US Caps Extra H1-B Visas at 30K a Year
Decision is hailed by some, slammed by others
WASHINGTON, DC - 10/31/05 - In a compromise move following intense lobbying by several labor groups, the US Senate Judiciary Committee has approved 30,000 additional H-1B visas a year to foreign professionals instead of the originally proposed 60,000.
The committee approved legislation that would expand the cap on H-1B skilled-worker visas from 65,000 to 95,000 in the US government's 2006 fiscal year.
The legislation, supported by several IT vendors, expands the H-1B cap by "recapturing" unused visas from past years going back to the early 1990s.
The extra visas would be available in years when the H-1B cap has been reached, as it has for fiscal year 2006.
Congress allowed 195,000 H-1B visas in the government's fiscal year 2003, but then let the cap fall back to its pre-dot-com boom level of 65,000.
Committee chairman Arlen Specter (R-Pennsylvania) had originally pushed for 60,000 additional H-1B visas a year, but Senator Dianne Feinstein (D-California) pushed for a smaller increase.
Feinstein was concerned about the effect on US jobs, as 27% of H1-B visas fill high-tech and computer-related jobs, she said.
"What I don't want to see is Americans lose jobs to foreign workers or Americans not have opportunity for these jobs," Feinstein said in a statement after the vote. "I think there needs to be further study of whether there is in fact a shortage of American workers to fill these jobs."
The Judiciary Committee legislation, which would have to be approved by the full Senate as well as the House of Representatives, also includes a $500.00 increase in the H-1B application cost. The current cost is $3,185.00.
Feinstein's amendment also increased the application fees for L-1 visas, which US-based companies use to hire foreign workers for management and executive positions. The amendment increases the L-1 visa fee $750.00 to $1,435.00.
Software giant Microsoft and the Software & Information Industry Association hailed the ruling.
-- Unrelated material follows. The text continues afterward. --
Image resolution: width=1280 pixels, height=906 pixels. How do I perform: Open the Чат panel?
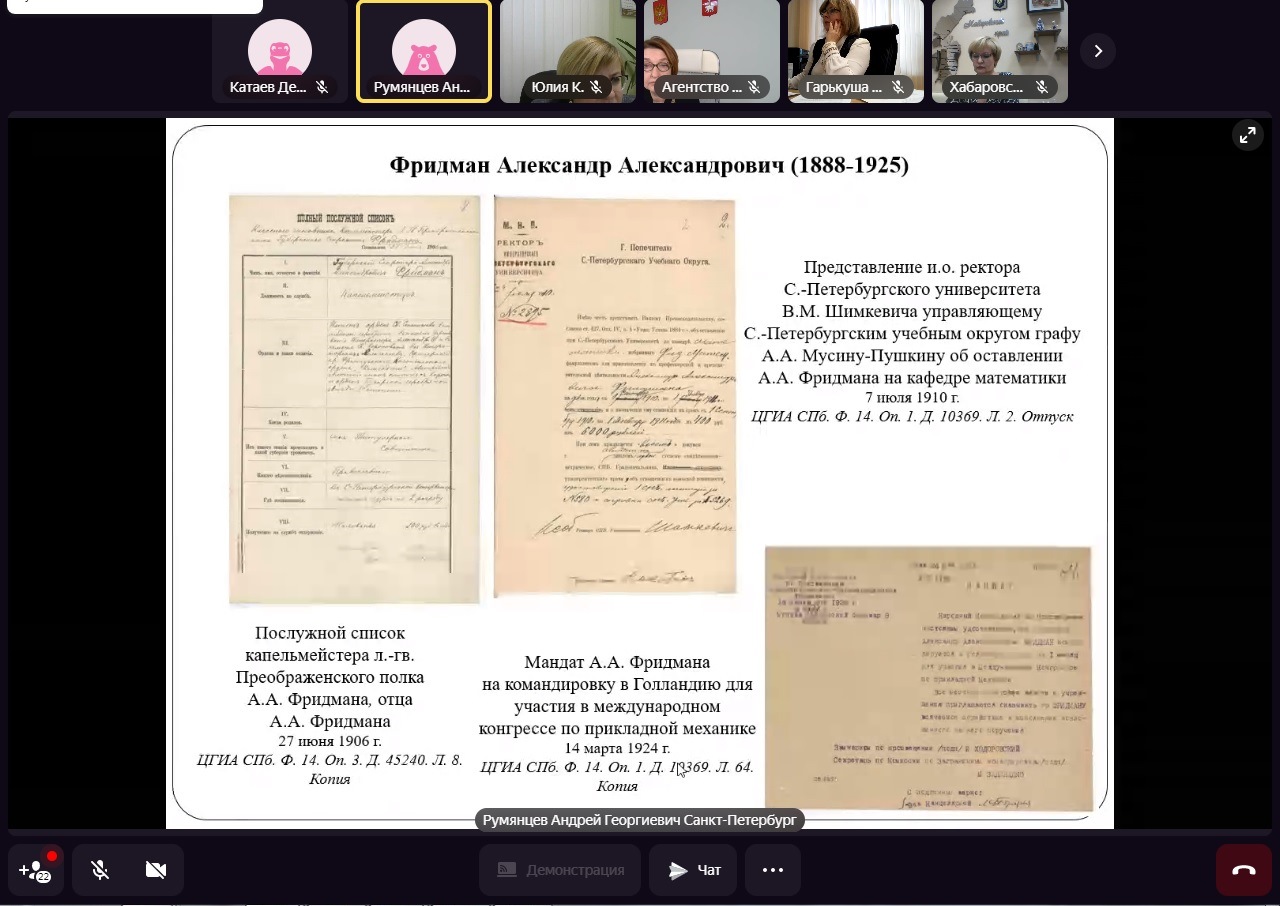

The decision "will give US business more ability to compete, succeed, remain competitive and provide new revenue for training US workers and for deficit reduction," said Microsoft's managing director Jack Krumholtz.
Two other national industry organizations - the Information Technology Association of America and the Information Technology Industry Council - had pushed for more H-1B visas, saying US companies need to be able to recruit workers from around the world to compete in a global economy.
The Institute of Electrical and Electronics Engineers-USA (IEEE-USA) - which represents US information technology workers - had opposed an increase in the H-1B cap, saying it would have preferred no increase, but "30,000 is better than 60,000," according to Chris McManes, a spokesman for the Washington, DC-headquartered industry group.